Ensuite, il y a l’« effet Delevoye », ou l’« effet Collomb », si l’on veut. On pourrait aussi parler plus vulgairement de l’effet « vieille baderne ». Ce sont des gens qui sont, en 2016-17, à la fin de leur carrière politique, mais qui n’ont jamais eu au sein de leur parti de gouvernement le grand rôle digne d’eux qu’ils auraient aimé avoir. Delevoye avait voulu diriger le RPR, mais avait été sèchement battu. Eux aussi, veulent enfin se surpasser. Montrer qu’ils ne sont pas aussi limités que ne l’avait jugé la majorité de leur propre parti. Le moins que l’on puisse dire, c’est que Delevoye aura eu une belle fin de carrière désormais : comme responsable du choix pour le moins calamiteux des futurs députés « En Marche » (dont quelques cas relevant visiblement plus de la psychiatrie que de quoi ce soit d’autres), et comme l’homme chargé d’une préparation de la réforme des retraites totalement ratée là aussi au point de se prendre une critique de notre brave Conseil d’État comme il y en eu rarement pour une réforme. Il est donc prouvé qu’il est rare qu’on se révèle un grand génie politique à plus de 65 ans.

Puis, il y a l‘ »effet Buzyn », sans doute plus grave que les précédents par ce qu’elle révèle de pourrissement de nos élites en général.  C’est l’arrivée au gouvernement, via le « macronisme », de personnes venant d’une profession ou de la haute administration, en ayant visiblement épuisé les charmes, et bien décidé à servir aveuglément le pouvoir en place quoi qu’il arrive pour être Ministre.  Le problème de ces personnages sans aucune surface politique préalable à leur nomination à un poste ministériel est qu’ils peuvent ensuite difficilement mordre la main de celui qui les a fait. Ils n’étaient rien, ou pas grand chose, et les voilà ministres! L’entretien d’Agnès Buzyn avec une journaliste du Monde témoigne sans doute de la volonté de cette personne, qui se rêvait visiblement en Simone Veil sans en avoir l’étoffe, de se dédouaner du désastre qui a commencé. Elle aura en effet du mal à admettre qu’elle n’a été qu’une  « vile créature », une « marionnette sans âme », qui a accepté de dire ce que  le petit noyau qui gouverne le pays dans l’ombre des cabinets ministériels lui a demandé de dire. Pourquoi en effet, si elle savait la gravité du problème sanitaire à venir comme elle le prétend, n’a-t-elle pas hurlé à la face de la France entière au Journal de 20heures ou dans une Matinale d’une radio qu’il fallait faire quelque chose immédiatement et non pas tergiverser comme le gouvernement l’a fait pendant deux bons mois? Pourquoi n’a-t-elle pas démissionné à la mi-janvier en faisant un scandale pour avertir le bon peuple de la menace qui planait sur nous? Loyauté de courtisane, voilà tout. Significativement, l’un des seuls membres venus de la société civile, qui ait osé démissionner avec fracas du gouvernement depuis 2017, c’est un certain Nicolas Hulot. Comme par un étrange hasard, seul ce dernier ne devait pas qu’au seul fait du Prince sa récente notoriété en tant que Ministre de la République. Il n’était pas tenu de servir aveuglément le génie des collines de la Somme.

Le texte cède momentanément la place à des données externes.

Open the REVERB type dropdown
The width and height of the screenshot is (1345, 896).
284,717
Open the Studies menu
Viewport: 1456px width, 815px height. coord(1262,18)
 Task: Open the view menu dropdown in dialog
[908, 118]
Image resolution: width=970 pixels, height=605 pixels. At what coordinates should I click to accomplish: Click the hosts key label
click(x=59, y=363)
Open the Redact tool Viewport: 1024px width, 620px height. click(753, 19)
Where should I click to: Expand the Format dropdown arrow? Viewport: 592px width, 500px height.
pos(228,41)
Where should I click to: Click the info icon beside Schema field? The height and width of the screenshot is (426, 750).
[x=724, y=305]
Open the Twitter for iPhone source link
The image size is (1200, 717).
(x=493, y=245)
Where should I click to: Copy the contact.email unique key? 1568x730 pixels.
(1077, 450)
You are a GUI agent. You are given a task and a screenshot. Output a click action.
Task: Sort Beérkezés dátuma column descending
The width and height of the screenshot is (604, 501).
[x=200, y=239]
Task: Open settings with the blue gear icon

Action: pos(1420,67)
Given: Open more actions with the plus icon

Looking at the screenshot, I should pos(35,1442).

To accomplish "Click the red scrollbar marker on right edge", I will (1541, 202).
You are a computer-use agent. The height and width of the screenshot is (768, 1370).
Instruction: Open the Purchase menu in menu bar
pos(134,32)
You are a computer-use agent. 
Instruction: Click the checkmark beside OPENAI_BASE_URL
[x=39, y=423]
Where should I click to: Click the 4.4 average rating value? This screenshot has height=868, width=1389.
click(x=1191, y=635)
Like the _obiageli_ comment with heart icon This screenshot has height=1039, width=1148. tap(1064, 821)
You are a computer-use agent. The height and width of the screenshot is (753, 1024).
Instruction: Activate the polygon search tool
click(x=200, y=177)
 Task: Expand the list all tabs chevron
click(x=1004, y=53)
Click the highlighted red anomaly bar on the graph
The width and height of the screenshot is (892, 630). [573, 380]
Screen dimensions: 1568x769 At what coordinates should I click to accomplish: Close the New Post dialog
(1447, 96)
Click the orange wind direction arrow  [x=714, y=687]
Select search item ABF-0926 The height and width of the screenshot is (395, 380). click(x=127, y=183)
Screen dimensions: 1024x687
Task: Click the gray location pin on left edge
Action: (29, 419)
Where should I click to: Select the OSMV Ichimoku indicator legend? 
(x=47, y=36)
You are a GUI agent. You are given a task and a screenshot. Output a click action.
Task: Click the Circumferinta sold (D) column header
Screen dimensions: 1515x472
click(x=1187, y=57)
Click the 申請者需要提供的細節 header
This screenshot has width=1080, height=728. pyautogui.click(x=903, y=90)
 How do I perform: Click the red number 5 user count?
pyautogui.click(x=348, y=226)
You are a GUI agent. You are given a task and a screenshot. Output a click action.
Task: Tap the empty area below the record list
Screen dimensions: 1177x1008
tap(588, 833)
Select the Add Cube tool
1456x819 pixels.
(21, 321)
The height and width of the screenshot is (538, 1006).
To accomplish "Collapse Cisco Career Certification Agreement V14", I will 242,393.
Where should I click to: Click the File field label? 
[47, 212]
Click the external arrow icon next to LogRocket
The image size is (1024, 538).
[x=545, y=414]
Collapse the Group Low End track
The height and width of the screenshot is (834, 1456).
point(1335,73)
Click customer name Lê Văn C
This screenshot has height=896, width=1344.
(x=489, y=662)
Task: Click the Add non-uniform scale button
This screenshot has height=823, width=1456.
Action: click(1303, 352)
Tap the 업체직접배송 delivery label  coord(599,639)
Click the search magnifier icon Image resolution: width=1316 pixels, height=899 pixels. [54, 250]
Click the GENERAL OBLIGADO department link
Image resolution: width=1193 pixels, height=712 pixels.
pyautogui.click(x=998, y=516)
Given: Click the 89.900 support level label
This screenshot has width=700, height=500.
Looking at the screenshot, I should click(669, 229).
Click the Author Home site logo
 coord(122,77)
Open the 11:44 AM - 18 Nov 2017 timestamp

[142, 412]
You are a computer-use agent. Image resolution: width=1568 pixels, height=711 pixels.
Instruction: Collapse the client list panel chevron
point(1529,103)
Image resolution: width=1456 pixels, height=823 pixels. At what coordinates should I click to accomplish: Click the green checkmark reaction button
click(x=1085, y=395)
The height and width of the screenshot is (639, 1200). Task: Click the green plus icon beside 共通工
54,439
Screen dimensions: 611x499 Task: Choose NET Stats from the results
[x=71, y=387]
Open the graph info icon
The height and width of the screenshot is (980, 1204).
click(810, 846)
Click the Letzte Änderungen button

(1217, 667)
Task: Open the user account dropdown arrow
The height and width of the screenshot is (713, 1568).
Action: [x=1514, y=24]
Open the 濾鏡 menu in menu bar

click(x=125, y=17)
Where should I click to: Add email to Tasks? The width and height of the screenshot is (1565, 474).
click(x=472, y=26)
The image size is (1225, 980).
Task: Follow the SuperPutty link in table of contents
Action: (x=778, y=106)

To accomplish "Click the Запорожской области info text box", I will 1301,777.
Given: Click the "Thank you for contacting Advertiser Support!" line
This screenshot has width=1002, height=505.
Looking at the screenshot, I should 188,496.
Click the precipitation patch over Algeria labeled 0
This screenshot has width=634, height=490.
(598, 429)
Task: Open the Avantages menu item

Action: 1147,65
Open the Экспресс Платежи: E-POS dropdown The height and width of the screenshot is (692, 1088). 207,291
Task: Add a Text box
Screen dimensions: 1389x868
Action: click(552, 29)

Tout cela ne serait pas si grave si, au moins, Emmanuel Macron savait remplacer vite et bien ces personnes visiblement incompétentes ou irresponsables qui se sont mis à son service dans un esprit de cour, des plus français il est vrai, par des personnalités un peu plus compétentes et responsables. Il est possible d’ailleurs que, lorsque l’heure des comptes viendra, Madame Buzyn soit chargée comme une mule par les zélateurs d’alors du Président de toute l’impréparation de la lutte contre la pandémie en France: n’avait-elle pas été sourde aux problèmes de l’hôpital public pendant une longue année avant le drame? Il reste qu’en ces heures où j’écris, les plus nuls des ministres n’ont pas encore été viré séance tenante. La liste s’allonge d’heure en heure, de déclaration déplorable en déclaration déplorable, de mensonge piteux en mensonge piteux.  Il est vrai que pour les remplacer, encore faudrait-il qu’Emmanuel Macron puisse puiser en dehors du vivier de LREM, et qu’il rentre donc dans un processus de limitation de fait de son pouvoir, en acceptant une vraie union nationale, et en accueillant des professionnels de valeur parmi ces propres ministres, ce qui pourrait lui faire quelque ombre en tant que personne. Il ne semble pas en prendre le chemin. Nous risquons désormais de payer très cher en pertes humaines et en désarroi social et économique notre système présidentiel où rien ne peut bien se passer en cas de crise majeure si le Président de la République s’avère lui-même incompétent et qu’il n’en tire pas lui-même les conséquences en démissionnant. Il est vrai que Gérard Larcher comme Président par intérim ne fera envie à personne, même pas sans doute au plus enragé militant de droite.  Les constituants de la Vème République n’avaient sans doute pas imaginé une telle hypothèse, où le peuple se serait autant trompé dans le choix de son chef. Une bonne crise ministérielle à la manière de la IIIème ou de la IVème République serait au final bien plus rassurante qu’un acteur perdu dans son rôle, et craignant sans doute de finir devant quelque tribunal populaire en cas de désastre.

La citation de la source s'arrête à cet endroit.